**Request:** Reproduce each of the entries below word for word, with nothing changed or left out.

====

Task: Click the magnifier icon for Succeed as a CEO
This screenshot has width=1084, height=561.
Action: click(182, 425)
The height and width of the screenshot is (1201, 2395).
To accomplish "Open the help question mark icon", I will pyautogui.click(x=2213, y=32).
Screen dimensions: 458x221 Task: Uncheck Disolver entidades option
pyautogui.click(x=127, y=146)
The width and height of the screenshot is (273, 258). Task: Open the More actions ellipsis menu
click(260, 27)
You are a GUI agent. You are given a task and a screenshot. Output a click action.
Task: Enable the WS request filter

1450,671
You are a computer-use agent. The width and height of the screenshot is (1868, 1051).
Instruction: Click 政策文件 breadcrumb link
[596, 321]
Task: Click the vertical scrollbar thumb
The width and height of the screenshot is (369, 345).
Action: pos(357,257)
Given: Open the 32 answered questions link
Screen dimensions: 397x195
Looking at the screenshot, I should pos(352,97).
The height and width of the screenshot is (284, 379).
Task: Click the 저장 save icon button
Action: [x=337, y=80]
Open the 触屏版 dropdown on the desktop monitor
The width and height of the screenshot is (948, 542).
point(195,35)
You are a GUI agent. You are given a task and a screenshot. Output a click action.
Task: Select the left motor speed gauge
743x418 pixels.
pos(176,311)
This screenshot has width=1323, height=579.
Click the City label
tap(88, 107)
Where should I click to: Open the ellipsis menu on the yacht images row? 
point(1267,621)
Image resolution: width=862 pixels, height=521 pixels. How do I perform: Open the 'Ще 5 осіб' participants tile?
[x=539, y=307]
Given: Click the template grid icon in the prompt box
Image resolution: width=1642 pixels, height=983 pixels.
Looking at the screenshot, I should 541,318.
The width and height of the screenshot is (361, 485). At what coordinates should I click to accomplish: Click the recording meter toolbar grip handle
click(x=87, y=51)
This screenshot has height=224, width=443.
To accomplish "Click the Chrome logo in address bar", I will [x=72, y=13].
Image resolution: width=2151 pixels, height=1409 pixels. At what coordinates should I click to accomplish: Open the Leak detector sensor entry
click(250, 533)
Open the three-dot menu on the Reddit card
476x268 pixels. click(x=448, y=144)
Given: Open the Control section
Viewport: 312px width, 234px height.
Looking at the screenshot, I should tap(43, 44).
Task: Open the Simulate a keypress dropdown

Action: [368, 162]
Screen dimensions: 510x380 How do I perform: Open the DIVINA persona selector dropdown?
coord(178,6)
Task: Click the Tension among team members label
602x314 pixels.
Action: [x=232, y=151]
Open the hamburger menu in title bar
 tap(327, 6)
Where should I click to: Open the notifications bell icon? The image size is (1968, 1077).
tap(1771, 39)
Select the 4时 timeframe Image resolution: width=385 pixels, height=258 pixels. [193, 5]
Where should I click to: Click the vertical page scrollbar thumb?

====

**Answer:**
Task: Click the magnifier icon for Succeed as a CEO
This screenshot has width=1084, height=561.
Action: click(182, 425)
The height and width of the screenshot is (1201, 2395).
To accomplish "Open the help question mark icon", I will pyautogui.click(x=2213, y=32).
Screen dimensions: 458x221 Task: Uncheck Disolver entidades option
pyautogui.click(x=127, y=146)
The width and height of the screenshot is (273, 258). Task: Open the More actions ellipsis menu
click(260, 27)
You are a GUI agent. You are given a task and a screenshot. Output a click action.
Task: Enable the WS request filter

1450,671
You are a computer-use agent. The width and height of the screenshot is (1868, 1051).
Instruction: Click 政策文件 breadcrumb link
[596, 321]
Task: Click the vertical scrollbar thumb
The width and height of the screenshot is (369, 345).
Action: pos(357,257)
Given: Open the 32 answered questions link
Screen dimensions: 397x195
Looking at the screenshot, I should pos(352,97).
The height and width of the screenshot is (284, 379).
Task: Click the 저장 save icon button
Action: [x=337, y=80]
Open the 触屏版 dropdown on the desktop monitor
The width and height of the screenshot is (948, 542).
point(195,35)
You are a GUI agent. You are given a task and a screenshot. Output a click action.
Task: Select the left motor speed gauge
743x418 pixels.
pos(176,311)
This screenshot has width=1323, height=579.
Click the City label
tap(88, 107)
Where should I click to: Open the ellipsis menu on the yacht images row? 
point(1267,621)
Image resolution: width=862 pixels, height=521 pixels. How do I perform: Open the 'Ще 5 осіб' participants tile?
[x=539, y=307]
Given: Click the template grid icon in the prompt box
Image resolution: width=1642 pixels, height=983 pixels.
Looking at the screenshot, I should 541,318.
The width and height of the screenshot is (361, 485). At what coordinates should I click to accomplish: Click the recording meter toolbar grip handle
click(x=87, y=51)
This screenshot has height=224, width=443.
To accomplish "Click the Chrome logo in address bar", I will [x=72, y=13].
Image resolution: width=2151 pixels, height=1409 pixels. At what coordinates should I click to accomplish: Open the Leak detector sensor entry
click(250, 533)
Open the three-dot menu on the Reddit card
476x268 pixels. click(x=448, y=144)
Given: Open the Control section
Viewport: 312px width, 234px height.
Looking at the screenshot, I should tap(43, 44).
Task: Open the Simulate a keypress dropdown

Action: [368, 162]
Screen dimensions: 510x380 How do I perform: Open the DIVINA persona selector dropdown?
coord(178,6)
Task: Click the Tension among team members label
602x314 pixels.
Action: [x=232, y=151]
Open the hamburger menu in title bar
 tap(327, 6)
Where should I click to: Open the notifications bell icon? The image size is (1968, 1077).
tap(1771, 39)
Select the 4时 timeframe Image resolution: width=385 pixels, height=258 pixels. [193, 5]
Where should I click to: Click the vertical page scrollbar thumb?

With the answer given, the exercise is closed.